What Angelina Jolie forgot to mention

Editor’s Note: H. Gilbert Welch is a professor of medicine at the Dartmouth Institute for Health Policy and Clinical Practice and a co-author of “Overdiagnosed: Making People Sick in the Pursuit of Health.”

Story highlights

Professor of medicine Gil Welch surprised by huge reaction to Angelina Jolie's op-ed

Welch fears women might wonder if they, too, should have preventive mastectomies

Welch: But 99% of women do not carry the BRCA1 mutation that raises the risk of breast cancer

He says women should look at family history before getting tested for the mutation

CNN  — 

I first saw the headline early Tuesday on Real Clear Politics, a political news site where I generally start my morning.

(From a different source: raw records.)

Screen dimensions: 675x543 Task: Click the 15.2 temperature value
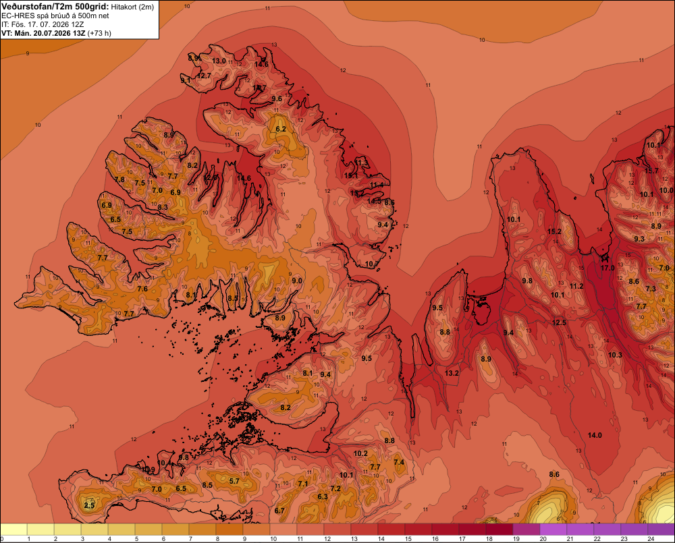[x=554, y=231]
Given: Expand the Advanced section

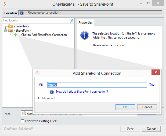Looking at the screenshot, I should coord(39,98).
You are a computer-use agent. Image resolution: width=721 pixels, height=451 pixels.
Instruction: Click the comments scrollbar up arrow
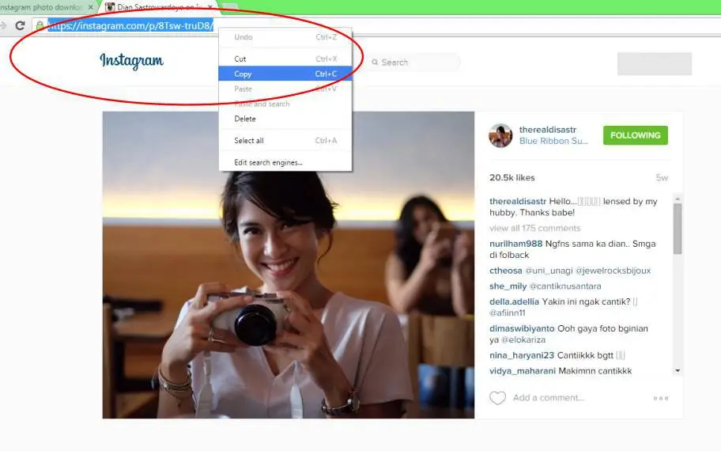[x=678, y=199]
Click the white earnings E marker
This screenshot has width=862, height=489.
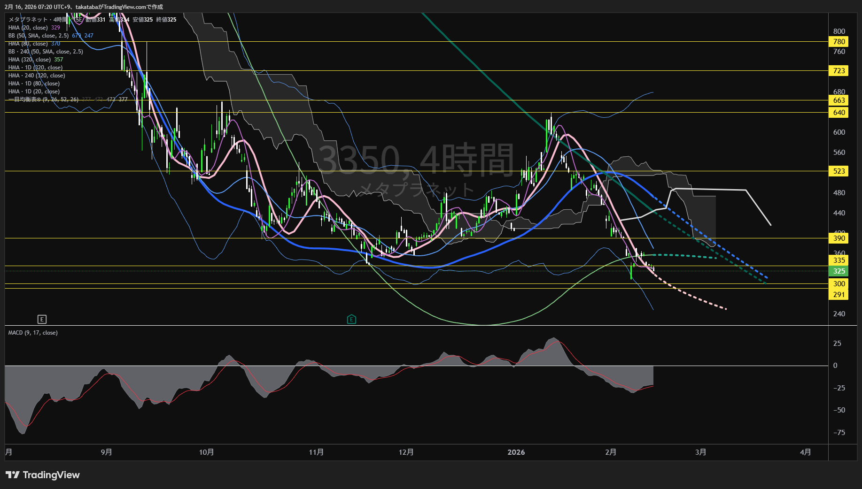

It’s not where I expect to see a story on breast cancer.

Then I checked my e-mail messages – they all seemed to be about Angelina Jolie’s op-ed. Students in my undergraduate class wanted to discuss it in our next session. Colleagues expressed concern and wondered what the right response was. People I don’t even know sent e-mails.

One, from a research fellow at the International Agency for Research on Cancer, nicely summed up the general concern: “I fear that this disclosure will motivate other women to undergo preventive mastectomy, even though they do not need it.”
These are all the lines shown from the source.